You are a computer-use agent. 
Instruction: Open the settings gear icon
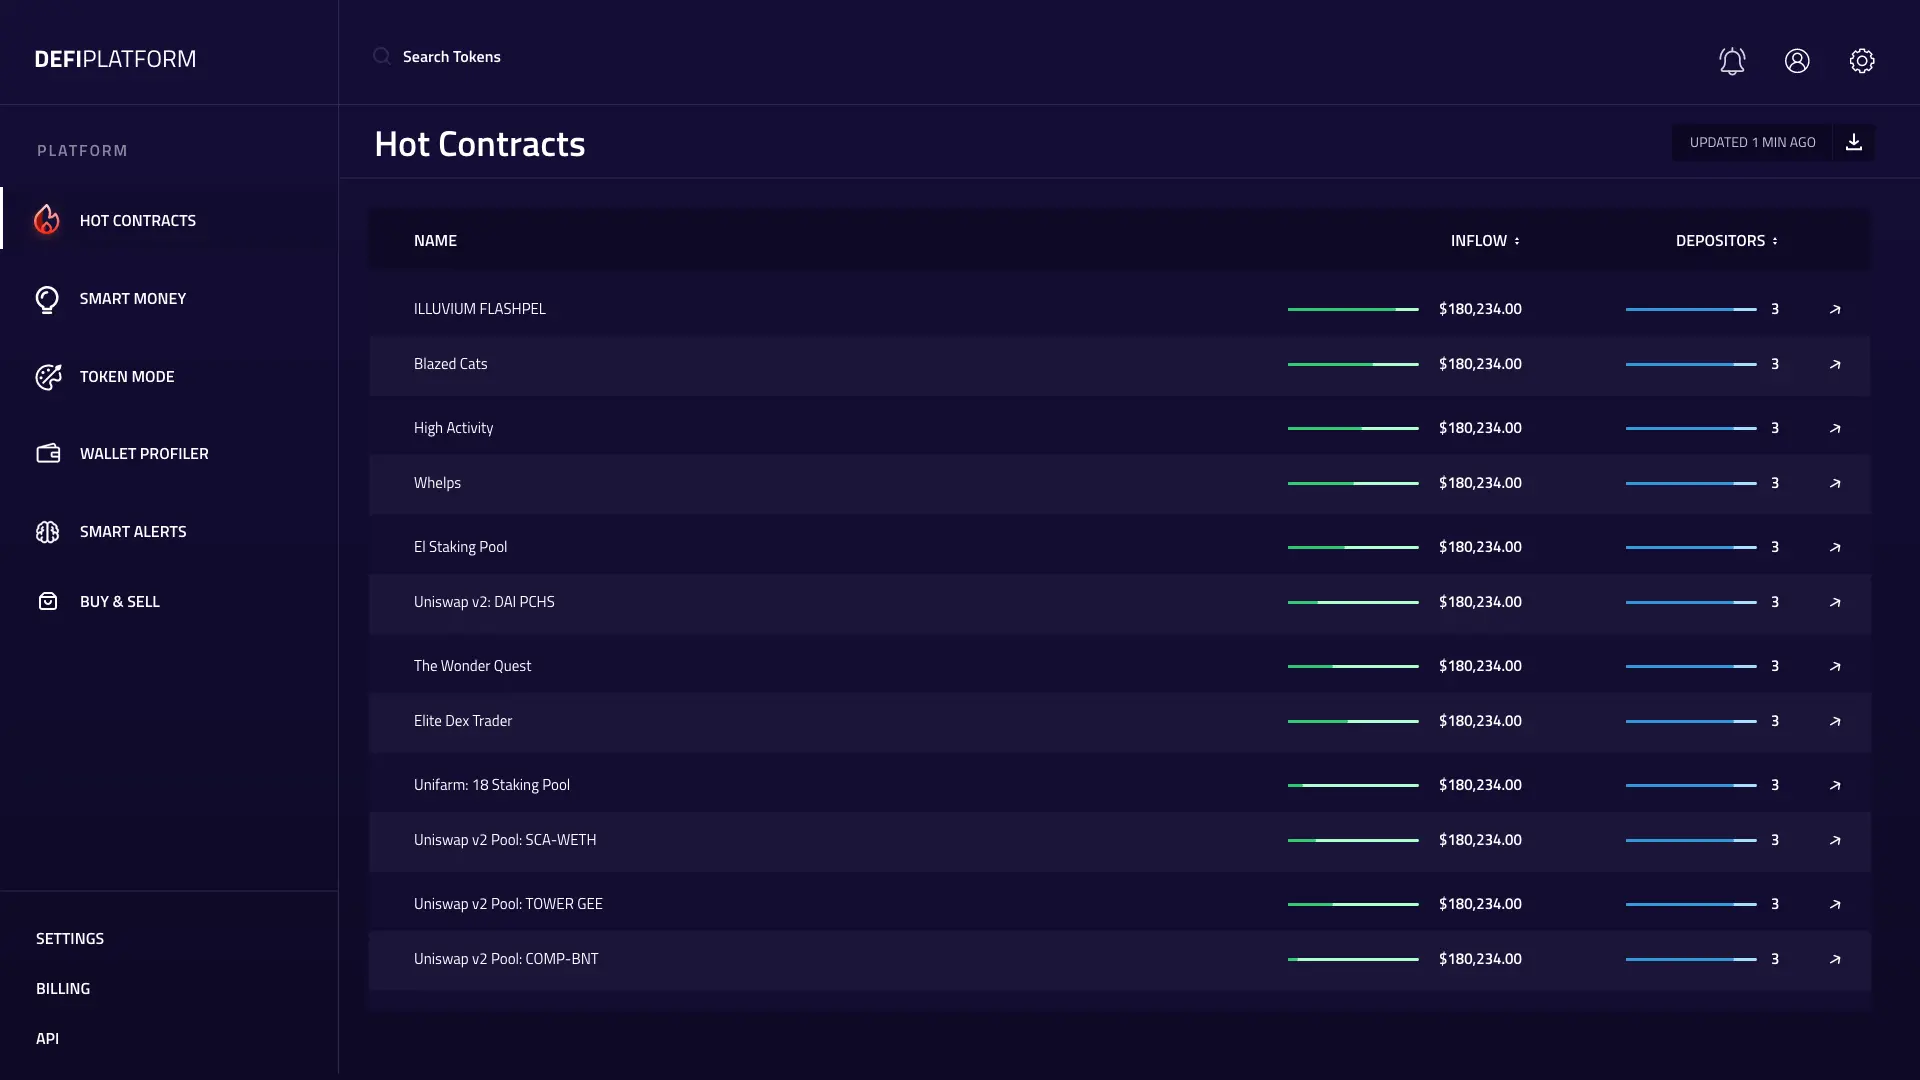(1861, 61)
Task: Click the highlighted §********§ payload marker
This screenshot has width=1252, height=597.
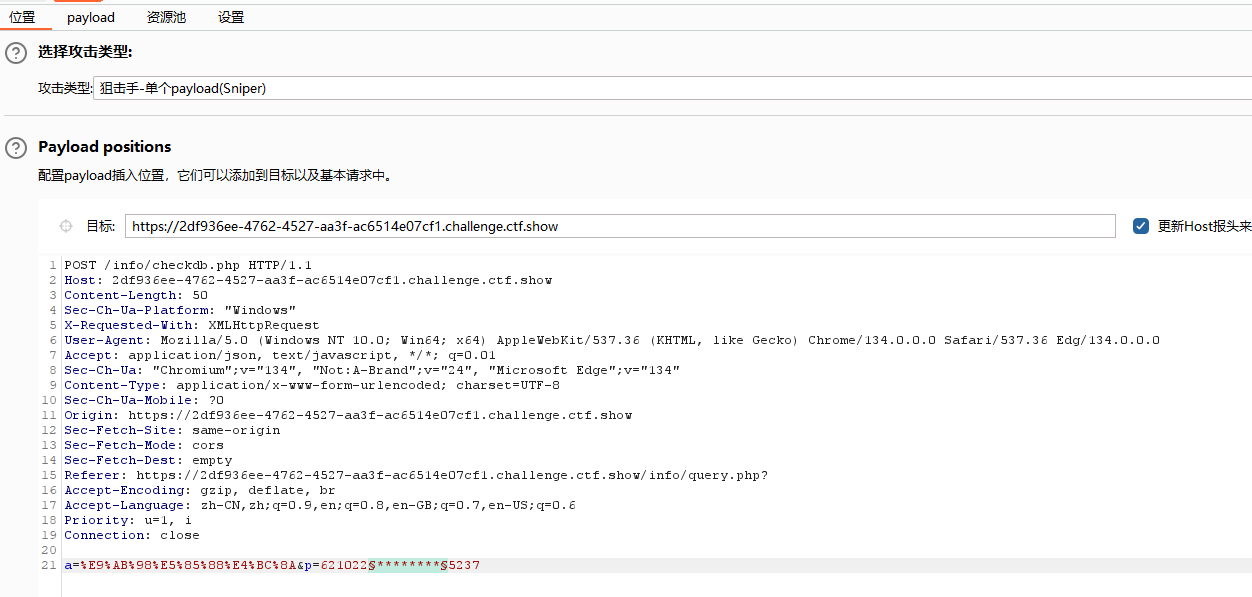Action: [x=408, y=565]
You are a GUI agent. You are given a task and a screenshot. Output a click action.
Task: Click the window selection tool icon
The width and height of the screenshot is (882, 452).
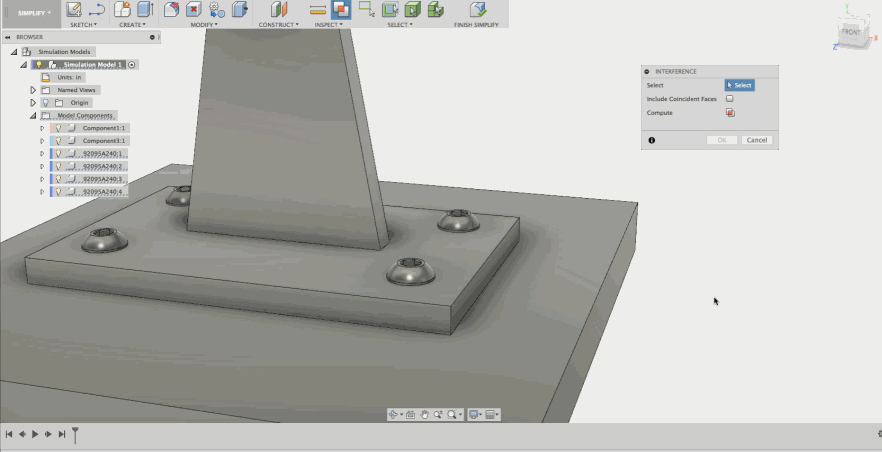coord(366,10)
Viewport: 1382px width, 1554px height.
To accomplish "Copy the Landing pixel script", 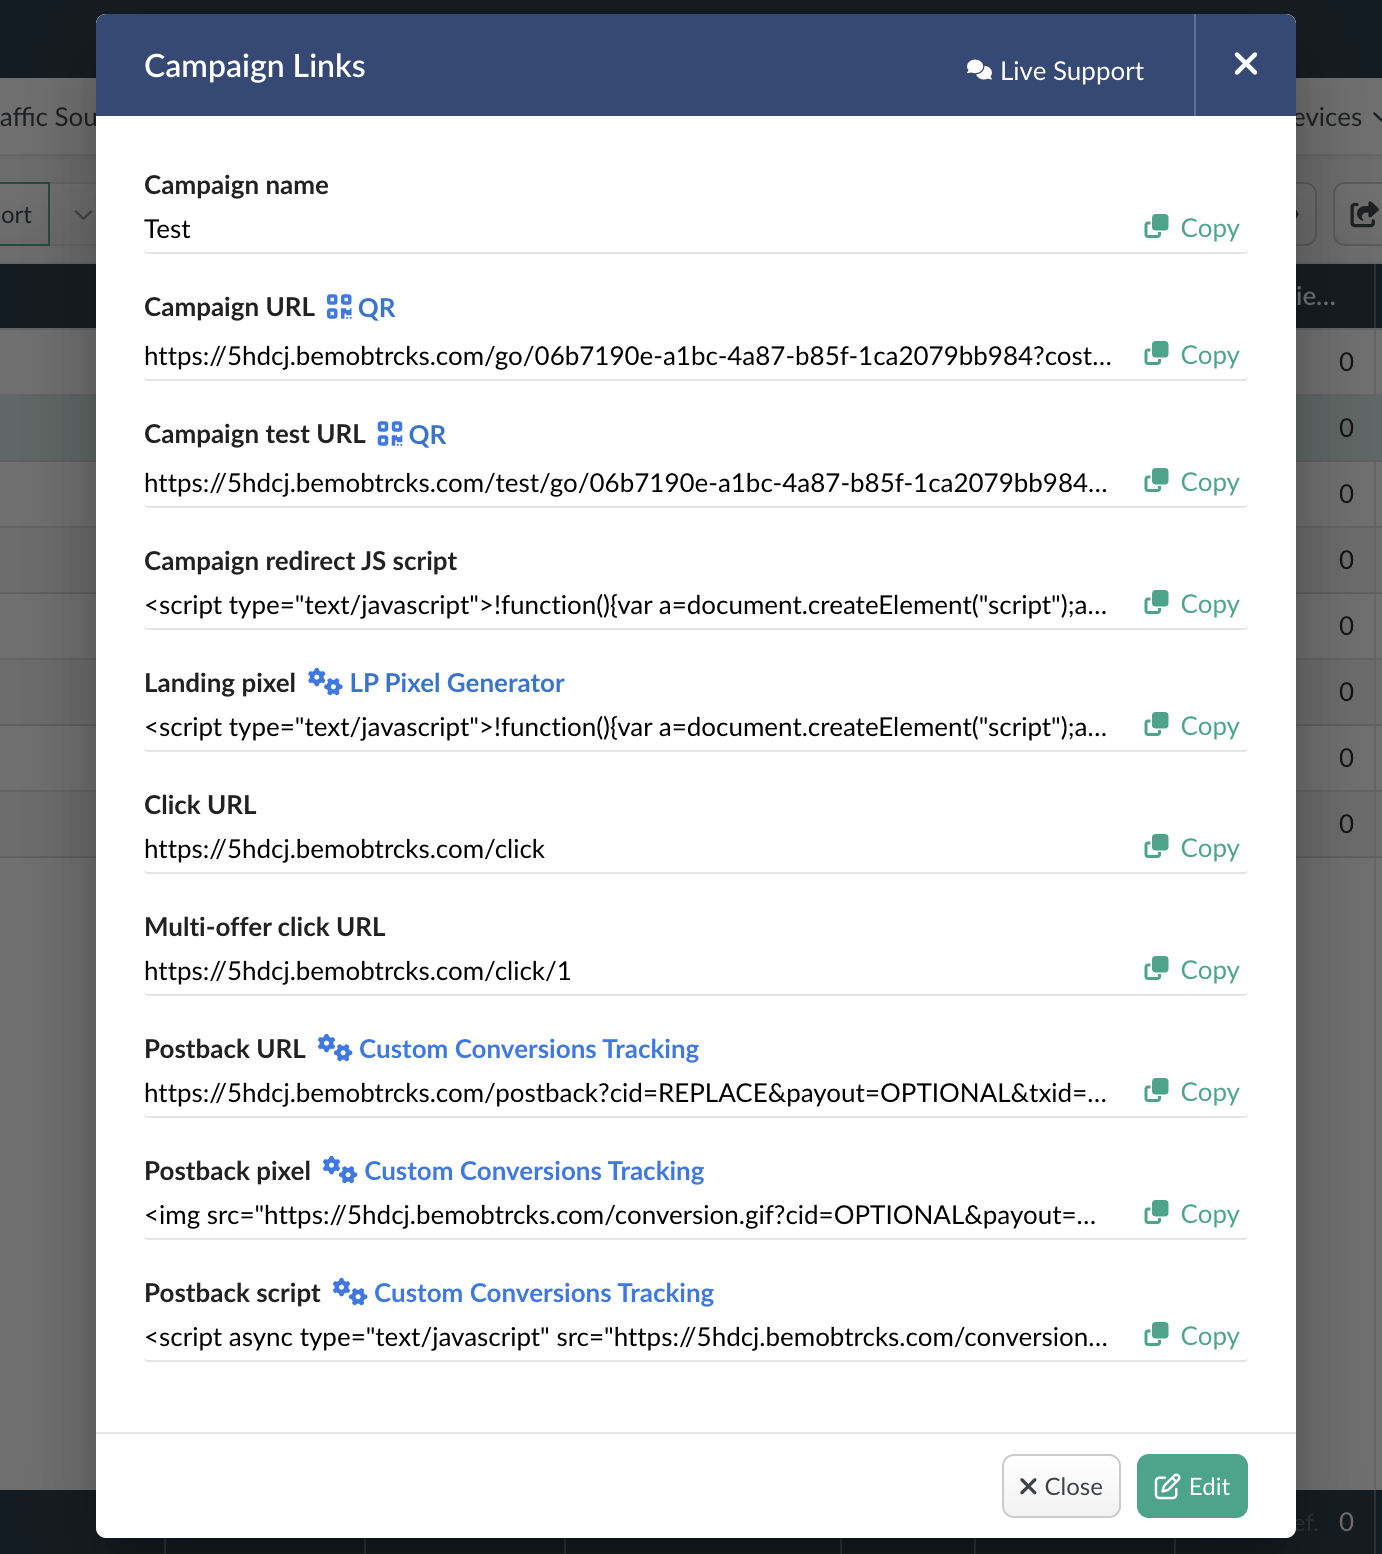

# # # # #

-- Instructions for the task --
Reproduce all of the items above word for word, line for line, and leave out the pictures.

-- Output --
You are a computer-use agent. 
Instruction: Open the settings gear icon
(1861, 61)
Task: Click the highlighted §********§ payload marker
This screenshot has width=1252, height=597.
Action: [x=408, y=565]
You are a GUI agent. You are given a task and a screenshot. Output a click action.
Task: Click the window selection tool icon
The width and height of the screenshot is (882, 452).
coord(366,10)
Viewport: 1382px width, 1554px height.
To accomplish "Copy the Landing pixel script", 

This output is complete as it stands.